[Word and element location data]
────────

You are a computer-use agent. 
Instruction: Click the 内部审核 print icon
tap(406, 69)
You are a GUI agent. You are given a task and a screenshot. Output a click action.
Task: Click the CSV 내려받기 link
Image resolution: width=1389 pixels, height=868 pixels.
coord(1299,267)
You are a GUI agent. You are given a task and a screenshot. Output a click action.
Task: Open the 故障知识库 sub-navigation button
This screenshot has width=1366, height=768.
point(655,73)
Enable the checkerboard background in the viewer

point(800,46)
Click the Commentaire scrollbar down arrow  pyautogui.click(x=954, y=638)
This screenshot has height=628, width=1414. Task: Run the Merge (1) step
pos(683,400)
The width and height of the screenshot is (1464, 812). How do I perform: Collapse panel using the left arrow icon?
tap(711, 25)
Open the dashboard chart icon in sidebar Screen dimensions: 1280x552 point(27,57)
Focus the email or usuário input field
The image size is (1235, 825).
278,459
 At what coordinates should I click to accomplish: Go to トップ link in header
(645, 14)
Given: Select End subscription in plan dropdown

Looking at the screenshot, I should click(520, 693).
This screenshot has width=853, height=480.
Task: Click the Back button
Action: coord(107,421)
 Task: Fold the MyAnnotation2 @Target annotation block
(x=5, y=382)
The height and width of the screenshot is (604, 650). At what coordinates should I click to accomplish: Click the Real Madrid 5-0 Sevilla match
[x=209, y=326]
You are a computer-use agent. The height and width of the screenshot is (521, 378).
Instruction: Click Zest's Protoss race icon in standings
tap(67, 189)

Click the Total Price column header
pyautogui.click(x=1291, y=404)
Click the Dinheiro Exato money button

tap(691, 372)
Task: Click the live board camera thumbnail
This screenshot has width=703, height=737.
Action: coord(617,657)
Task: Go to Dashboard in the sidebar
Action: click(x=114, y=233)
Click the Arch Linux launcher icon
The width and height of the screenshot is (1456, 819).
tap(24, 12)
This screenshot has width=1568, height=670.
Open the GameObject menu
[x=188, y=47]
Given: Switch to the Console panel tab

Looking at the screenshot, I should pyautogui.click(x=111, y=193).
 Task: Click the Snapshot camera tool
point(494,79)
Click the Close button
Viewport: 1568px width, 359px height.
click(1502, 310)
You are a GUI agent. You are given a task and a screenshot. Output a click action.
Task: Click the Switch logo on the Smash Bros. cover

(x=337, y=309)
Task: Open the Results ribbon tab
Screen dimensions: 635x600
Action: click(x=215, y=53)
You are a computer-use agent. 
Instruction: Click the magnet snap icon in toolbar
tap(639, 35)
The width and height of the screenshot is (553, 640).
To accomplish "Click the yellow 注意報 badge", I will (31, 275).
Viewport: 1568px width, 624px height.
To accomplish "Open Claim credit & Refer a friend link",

────────

▸ WHAT THIS TASK INVOLVES
Reproduce all of the entries above word for word, with no changes.

▸ EXERCISE OUTPUT
You are a computer-use agent. 
Instruction: Click the 内部审核 print icon
tap(406, 69)
You are a GUI agent. You are given a task and a screenshot. Output a click action.
Task: Click the CSV 내려받기 link
Image resolution: width=1389 pixels, height=868 pixels.
coord(1299,267)
You are a GUI agent. You are given a task and a screenshot. Output a click action.
Task: Open the 故障知识库 sub-navigation button
This screenshot has width=1366, height=768.
point(655,73)
Enable the checkerboard background in the viewer

point(800,46)
Click the Commentaire scrollbar down arrow  pyautogui.click(x=954, y=638)
This screenshot has height=628, width=1414. Task: Run the Merge (1) step
pos(683,400)
The width and height of the screenshot is (1464, 812). How do I perform: Collapse panel using the left arrow icon?
tap(711, 25)
Open the dashboard chart icon in sidebar Screen dimensions: 1280x552 point(27,57)
Focus the email or usuário input field
The image size is (1235, 825).
278,459
 At what coordinates should I click to accomplish: Go to トップ link in header
(645, 14)
Given: Select End subscription in plan dropdown

Looking at the screenshot, I should click(520, 693).
This screenshot has width=853, height=480.
Task: Click the Back button
Action: coord(107,421)
 Task: Fold the MyAnnotation2 @Target annotation block
(x=5, y=382)
The height and width of the screenshot is (604, 650). At what coordinates should I click to accomplish: Click the Real Madrid 5-0 Sevilla match
[x=209, y=326]
You are a computer-use agent. The height and width of the screenshot is (521, 378).
Instruction: Click Zest's Protoss race icon in standings
tap(67, 189)

Click the Total Price column header
pyautogui.click(x=1291, y=404)
Click the Dinheiro Exato money button

tap(691, 372)
Task: Click the live board camera thumbnail
This screenshot has width=703, height=737.
Action: coord(617,657)
Task: Go to Dashboard in the sidebar
Action: click(x=114, y=233)
Click the Arch Linux launcher icon
The width and height of the screenshot is (1456, 819).
tap(24, 12)
This screenshot has width=1568, height=670.
Open the GameObject menu
[x=188, y=47]
Given: Switch to the Console panel tab

Looking at the screenshot, I should pyautogui.click(x=111, y=193).
 Task: Click the Snapshot camera tool
point(494,79)
Click the Close button
Viewport: 1568px width, 359px height.
click(1502, 310)
You are a GUI agent. You are given a task and a screenshot. Output a click action.
Task: Click the Switch logo on the Smash Bros. cover

(x=337, y=309)
Task: Open the Results ribbon tab
Screen dimensions: 635x600
Action: click(x=215, y=53)
You are a computer-use agent. 
Instruction: Click the magnet snap icon in toolbar
tap(639, 35)
The width and height of the screenshot is (553, 640).
To accomplish "Click the yellow 注意報 badge", I will (31, 275).
Viewport: 1568px width, 624px height.
To accomplish "Open Claim credit & Refer a friend link",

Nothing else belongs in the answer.